EU 'strongly opposes' resumption of US federal executions
The European Union "strongly opposes" the US decision to resume federal executions after 17 years, an EU spokesman said Friday.
The US government decided almost a year ago to resume the practice of federal executions, the last of which was carried out in 2003. American courts approved the use of pentobarbital for lethal injections in June and officials hvae scheduled four executions in July and August.
"We call on the US administration to reconsider (this decision) and not to proceed with the federal executions scheduled to begin on 13 July," said the spokesman for the EU foreign policy chief, Josep Borrell. "This decision goes against a general trend in the United States and around the world to abolish the death penalty, by law or in practice," the statement continued.
It said that the EU is firmly opposed to the death penalty "at all times and in all circumstances" and that it "will continue to work towards a universal abolition". The practice is "cruel, inhuman and degrading, incompatible with the inalienable right to life, which does not constitute an effective deterrent to criminal behaviour and is irreversible".
Most criminal cases in the United States are heard in state courts, but some are handled by federal prosecutors, such as hate crimes, some particularly serious crimes or those that take place on military installations or Native American reservations.

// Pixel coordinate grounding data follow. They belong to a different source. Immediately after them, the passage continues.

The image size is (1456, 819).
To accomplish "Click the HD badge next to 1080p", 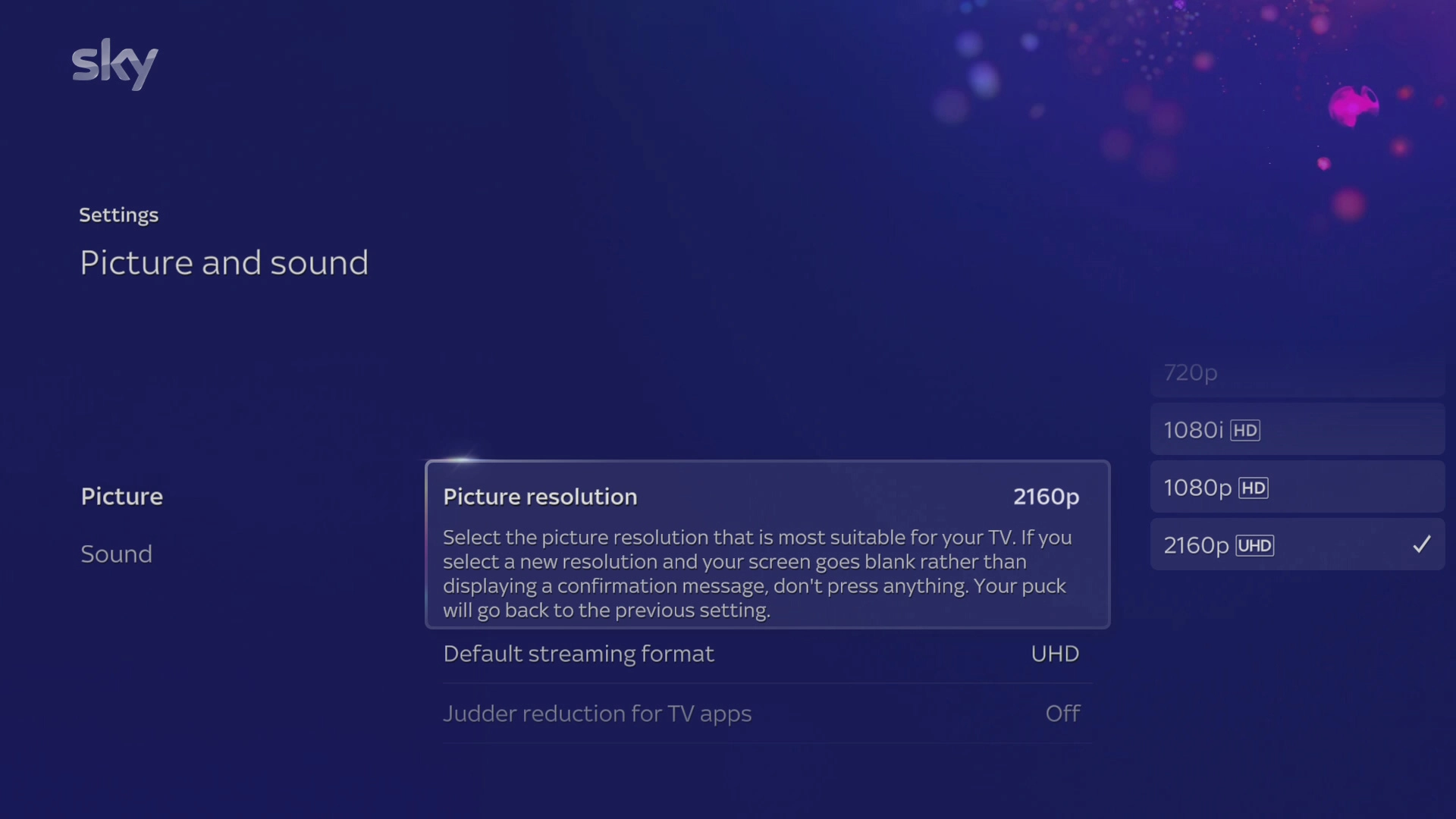I will point(1252,488).
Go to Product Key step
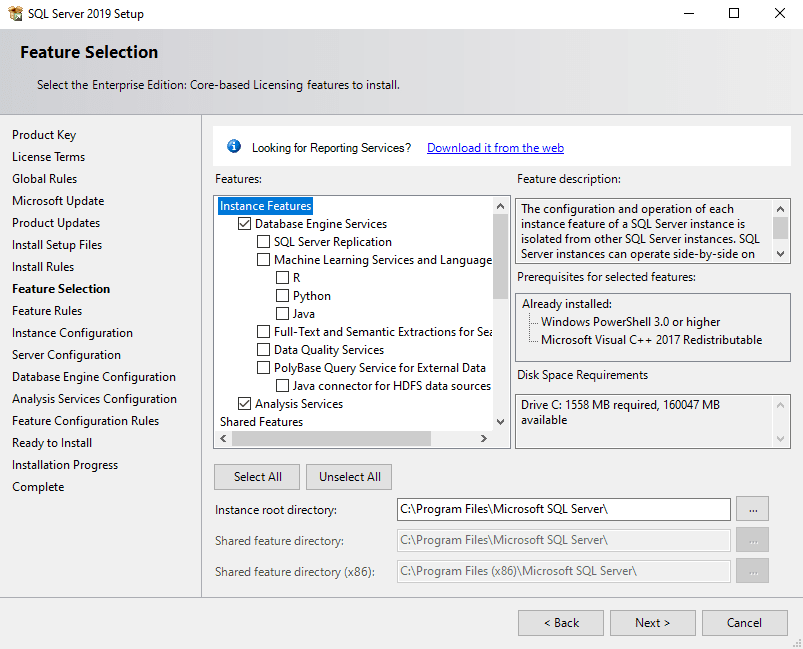 [x=44, y=135]

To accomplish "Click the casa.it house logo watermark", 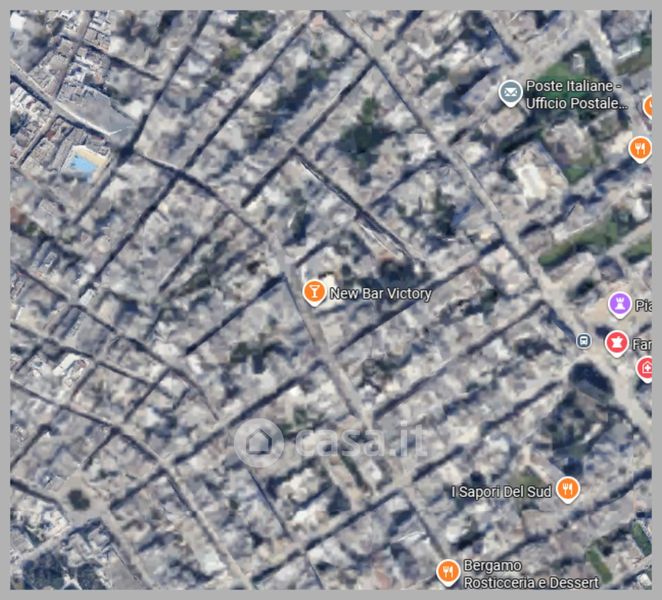I will pos(258,442).
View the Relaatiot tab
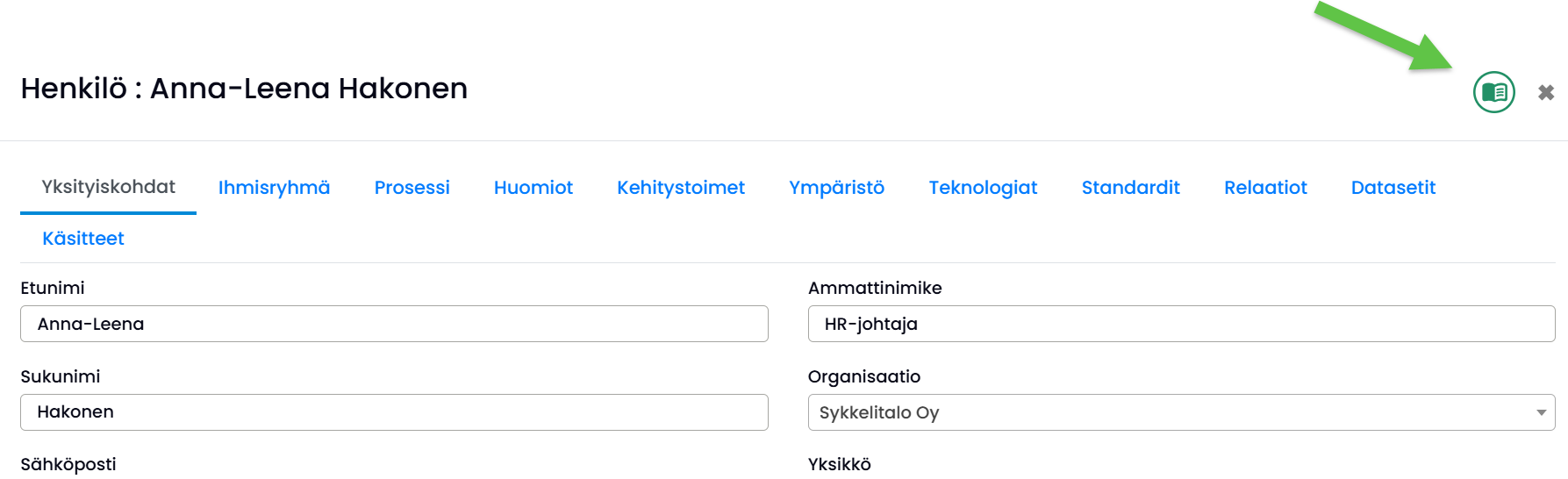The image size is (1568, 479). pos(1265,188)
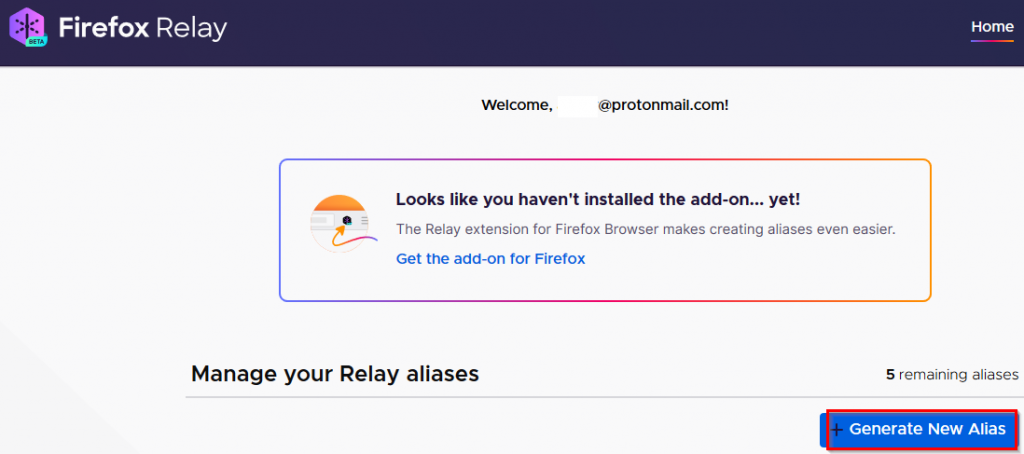1024x454 pixels.
Task: Click the divider line under aliases heading
Action: [x=604, y=397]
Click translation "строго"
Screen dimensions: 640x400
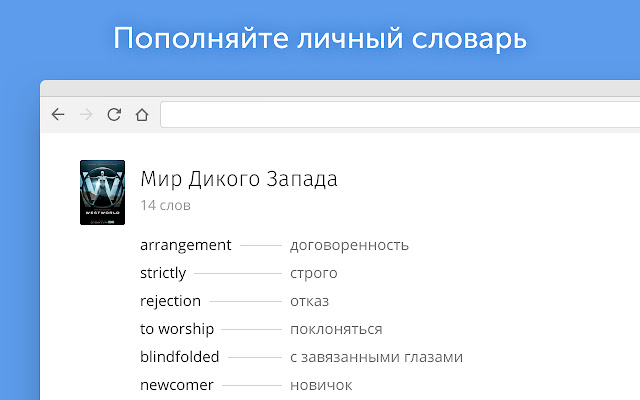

In the last 45 years, only three people have been executed at the federal level, including Timothy McVeigh in 2001, who was responsible for the Oklahoma City bombing that killed 168 people in 1995. According to opinion polls, support for the death penalty has declined in recent years and is down to around 54 percent from 80 percent in the early 1990s.
Only a handful of states, mainly in the US south, still carry out executions. Twenty-two people were executed in 2019.